TASK BRIEF:
Quote the data below in full, please, without altering anything.

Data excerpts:

+-------+

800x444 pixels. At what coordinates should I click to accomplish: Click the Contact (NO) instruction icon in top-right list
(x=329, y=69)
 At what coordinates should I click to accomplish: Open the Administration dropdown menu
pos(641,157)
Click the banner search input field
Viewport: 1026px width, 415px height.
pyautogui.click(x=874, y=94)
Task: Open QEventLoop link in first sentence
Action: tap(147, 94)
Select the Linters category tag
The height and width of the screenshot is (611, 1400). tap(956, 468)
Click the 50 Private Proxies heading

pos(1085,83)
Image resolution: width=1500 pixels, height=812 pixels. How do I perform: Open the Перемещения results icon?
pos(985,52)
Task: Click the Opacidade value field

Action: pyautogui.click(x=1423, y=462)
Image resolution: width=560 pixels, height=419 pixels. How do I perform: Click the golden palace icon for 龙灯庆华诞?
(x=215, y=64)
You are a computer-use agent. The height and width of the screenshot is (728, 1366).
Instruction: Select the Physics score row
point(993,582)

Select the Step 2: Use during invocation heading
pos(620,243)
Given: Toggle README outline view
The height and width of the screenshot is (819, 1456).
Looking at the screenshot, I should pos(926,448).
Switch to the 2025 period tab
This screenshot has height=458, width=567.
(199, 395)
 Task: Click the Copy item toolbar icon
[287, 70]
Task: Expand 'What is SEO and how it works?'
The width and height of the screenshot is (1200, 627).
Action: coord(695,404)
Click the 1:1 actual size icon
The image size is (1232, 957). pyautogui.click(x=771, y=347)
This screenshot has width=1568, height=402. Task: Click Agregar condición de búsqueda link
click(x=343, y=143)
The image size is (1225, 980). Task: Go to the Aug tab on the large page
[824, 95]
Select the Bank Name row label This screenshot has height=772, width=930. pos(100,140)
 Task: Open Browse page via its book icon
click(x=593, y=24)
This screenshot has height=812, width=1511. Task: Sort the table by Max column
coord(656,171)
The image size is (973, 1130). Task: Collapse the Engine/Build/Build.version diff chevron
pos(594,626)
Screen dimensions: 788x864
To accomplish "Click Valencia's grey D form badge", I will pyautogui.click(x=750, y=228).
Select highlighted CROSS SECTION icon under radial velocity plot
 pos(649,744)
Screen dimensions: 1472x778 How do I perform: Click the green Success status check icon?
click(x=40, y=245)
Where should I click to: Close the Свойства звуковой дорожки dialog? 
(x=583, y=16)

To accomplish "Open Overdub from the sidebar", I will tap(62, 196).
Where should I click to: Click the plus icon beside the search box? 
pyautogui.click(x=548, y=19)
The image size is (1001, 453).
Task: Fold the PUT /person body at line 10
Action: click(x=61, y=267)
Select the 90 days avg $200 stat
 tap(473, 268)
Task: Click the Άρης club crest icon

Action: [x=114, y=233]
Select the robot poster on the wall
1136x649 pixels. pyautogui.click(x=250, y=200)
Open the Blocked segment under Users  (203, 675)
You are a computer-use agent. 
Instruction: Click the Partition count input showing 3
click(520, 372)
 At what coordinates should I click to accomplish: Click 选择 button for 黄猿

+-------+

ANSWER BOX:
800x444 pixels. At what coordinates should I click to accomplish: Click the Contact (NO) instruction icon in top-right list
(x=329, y=69)
 At what coordinates should I click to accomplish: Open the Administration dropdown menu
pos(641,157)
Click the banner search input field
Viewport: 1026px width, 415px height.
pyautogui.click(x=874, y=94)
Task: Open QEventLoop link in first sentence
Action: tap(147, 94)
Select the Linters category tag
The height and width of the screenshot is (611, 1400). tap(956, 468)
Click the 50 Private Proxies heading

pos(1085,83)
Image resolution: width=1500 pixels, height=812 pixels. How do I perform: Open the Перемещения results icon?
pos(985,52)
Task: Click the Opacidade value field

Action: pyautogui.click(x=1423, y=462)
Image resolution: width=560 pixels, height=419 pixels. How do I perform: Click the golden palace icon for 龙灯庆华诞?
(x=215, y=64)
You are a computer-use agent. The height and width of the screenshot is (728, 1366).
Instruction: Select the Physics score row
point(993,582)

Select the Step 2: Use during invocation heading
pos(620,243)
Given: Toggle README outline view
The height and width of the screenshot is (819, 1456).
Looking at the screenshot, I should pos(926,448).
Switch to the 2025 period tab
This screenshot has height=458, width=567.
(199, 395)
 Task: Click the Copy item toolbar icon
[287, 70]
Task: Expand 'What is SEO and how it works?'
The width and height of the screenshot is (1200, 627).
Action: coord(695,404)
Click the 1:1 actual size icon
The image size is (1232, 957). pyautogui.click(x=771, y=347)
This screenshot has width=1568, height=402. Task: Click Agregar condición de búsqueda link
click(x=343, y=143)
The image size is (1225, 980). Task: Go to the Aug tab on the large page
[824, 95]
Select the Bank Name row label This screenshot has height=772, width=930. pos(100,140)
 Task: Open Browse page via its book icon
click(x=593, y=24)
This screenshot has height=812, width=1511. Task: Sort the table by Max column
coord(656,171)
The image size is (973, 1130). Task: Collapse the Engine/Build/Build.version diff chevron
pos(594,626)
Screen dimensions: 788x864
To accomplish "Click Valencia's grey D form badge", I will pyautogui.click(x=750, y=228).
Select highlighted CROSS SECTION icon under radial velocity plot
 pos(649,744)
Screen dimensions: 1472x778 How do I perform: Click the green Success status check icon?
click(x=40, y=245)
Where should I click to: Close the Свойства звуковой дорожки dialog? 
(x=583, y=16)

To accomplish "Open Overdub from the sidebar", I will tap(62, 196).
Where should I click to: Click the plus icon beside the search box? 
pyautogui.click(x=548, y=19)
The image size is (1001, 453).
Task: Fold the PUT /person body at line 10
Action: click(x=61, y=267)
Select the 90 days avg $200 stat
 tap(473, 268)
Task: Click the Άρης club crest icon

Action: [x=114, y=233]
Select the robot poster on the wall
1136x649 pixels. pyautogui.click(x=250, y=200)
Open the Blocked segment under Users  (203, 675)
You are a computer-use agent. 
Instruction: Click the Partition count input showing 3
click(520, 372)
 At what coordinates should I click to accomplish: Click 选择 button for 黄猿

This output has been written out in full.